But now, Popunhank, whom we believed to be lost, and our guide, who once more had gone out, and exerted himself in vain to kill a deer, came in together. The guide had been desired as he pursued his hunt to look for our lost companion, and had the good luck to find him at the distance of five or six miles, with a fine deer that he had killed. He lost no time in bringing him back to our camp.

The sight of these two men dragging a large deer along was truly joyful to us, as well on account of the recovery of our lost friend, as of the meat that he brought. All felt the cravings of hunger, all were delighted with the certain prospect of immediate relief, yet no boisterous or extraordinary rejoicing took place, but all called out with one voice: Anischi! Anischi! we are thankful. The wild cat, which yet remained untouched, was thrown out of the camp, and dismissed by the old cook with these words: “Go, cat, we do not want you this time!”

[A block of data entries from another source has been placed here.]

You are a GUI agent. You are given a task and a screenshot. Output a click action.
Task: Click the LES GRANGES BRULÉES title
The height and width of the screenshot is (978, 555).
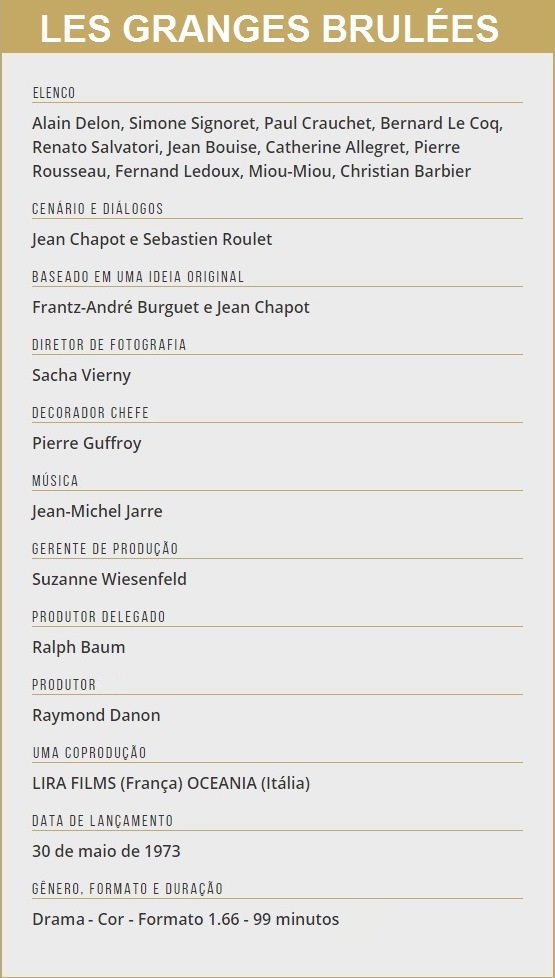[x=269, y=27]
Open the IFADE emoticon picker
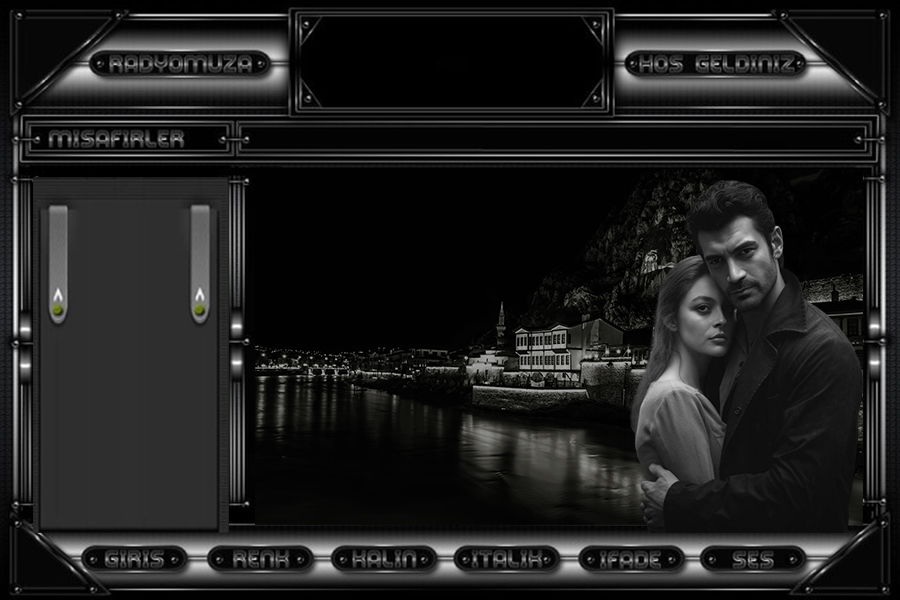900x600 pixels. [x=630, y=559]
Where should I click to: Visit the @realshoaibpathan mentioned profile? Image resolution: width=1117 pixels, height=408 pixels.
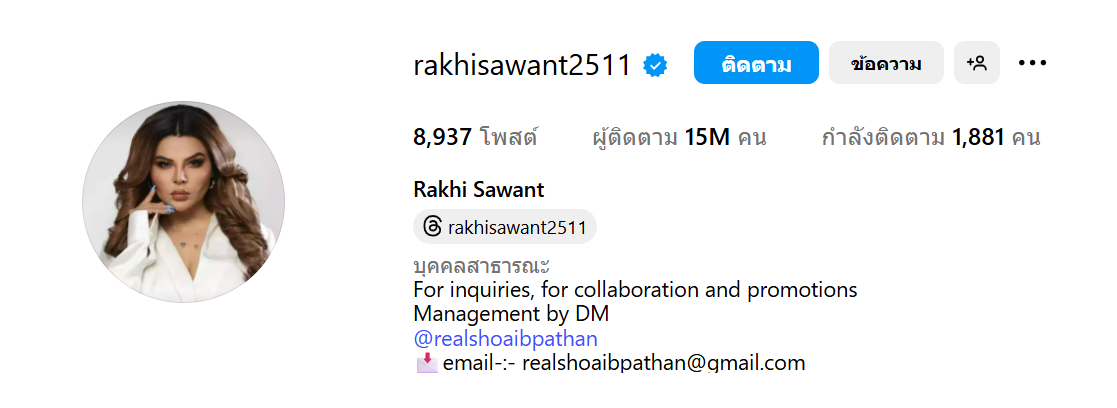(x=505, y=338)

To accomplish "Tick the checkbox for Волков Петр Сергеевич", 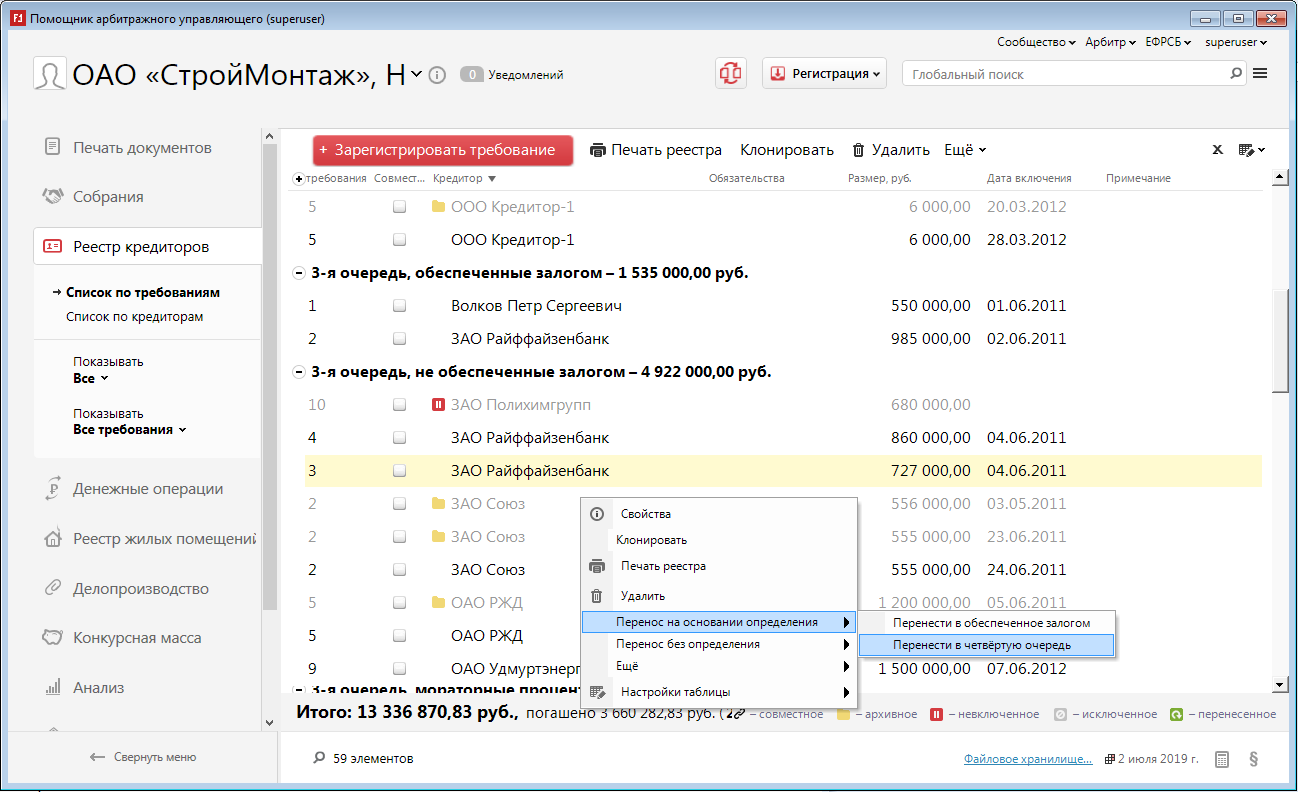I will click(x=399, y=306).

The woods and waters, at certain times and seasons, furnish to the Indians an abundant supply of wholesome nourishing food, which, if carefully gathered, cured and stored up, would serve them for the whole year, so that none need perish or even suffer from hunger; but they are not accustomed to laying in stores of provisions, except some Indian corn, dry beans and a few other articles. Hence they are sometimes reduced to great straits, and not seldom in absolute want of the necessaries of life, especially in the time of war. Yet, notwithstanding the numerous famines they have been visited with, they have among their traditions but one instance on record in which an human life was taken for the support of others, although they relate many cases in which numbers of them were actually starved to death. The case I allude to was so singular a circumstance, that it seems the cruel act to which it gave rise was almost unavoidable. I shall relate it here as I have received it from the most unquestionable authority.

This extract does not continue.